There may never have been a player quite like Garnett, who can play any front court position, as he did last night in the U.S. team’s 94-60 dismantling of Canada in a first-round game of the Olympic Qualifying Tournament of the Americas.

After tying Gary Payton for scoring honors with 20 points in the team’s 118-72 opening night win over Uruguay, Garnett was the one player Canada couldn’t match up with. He was too quick for their centers; too tall for their power forwards and too strong for their small forwards.

Payton against had 20, to lead the U.S. which improved to 2-0. Garnett finished with 15 points, nine rebounds, five assists, three blocked shots, and two assists in 30 minutes, not to mention the number of times he brought the crowd at Roberto Clemente Coliseum to its feet with mammoth slam dunks and monstrous rejections.

“I don’t know if the people get a buzz but I hope they feel me,” Garnett told The Post. “Basketball is about fun and taking advantage of opportunities. It’s a feel-good game. I hope the people feel me. I’m trying to bring it.”

Garnett brings it like a bolt of lightning. His very appearance creates a buzz.
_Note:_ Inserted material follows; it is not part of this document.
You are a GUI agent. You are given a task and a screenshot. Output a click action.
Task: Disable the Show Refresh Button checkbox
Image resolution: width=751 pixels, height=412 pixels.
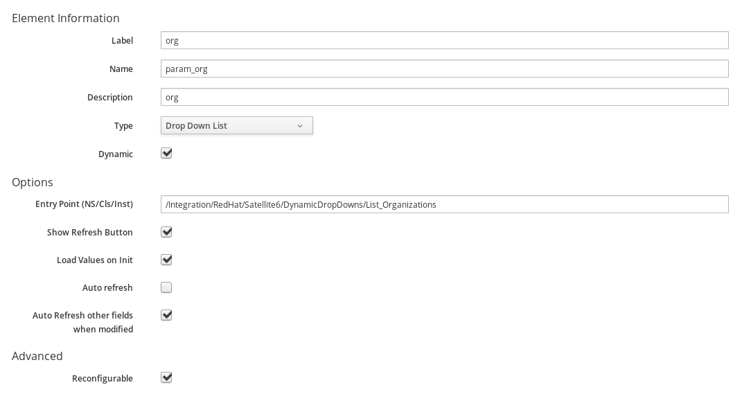166,232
He is 6-feet-11 of black lacquered skin that highlights the three – count ’em, three – one carat diamond studs he wears in each ear.

After Garnett spiked a Shawn Swords shot off the glass, he bellowed at the Canadian, “Get that bull[bleep] out of here!”

“It was the same way in Orlando,” Knicks guard Allan Houston said of Garnett’s presence in Orlando last week, where the U.S. team played an exhibition game. “There are some players, in every sport, when they touch the ball, people anticipate they can see something special. He’s so young and so good, it’s scary.”

Like many newly discovered lights in the sky, Garnett seemingly came out of nowhere. He didn’t go to college. In 1995 he went straight from Farragut Academy prep school in Illinois to the NBA.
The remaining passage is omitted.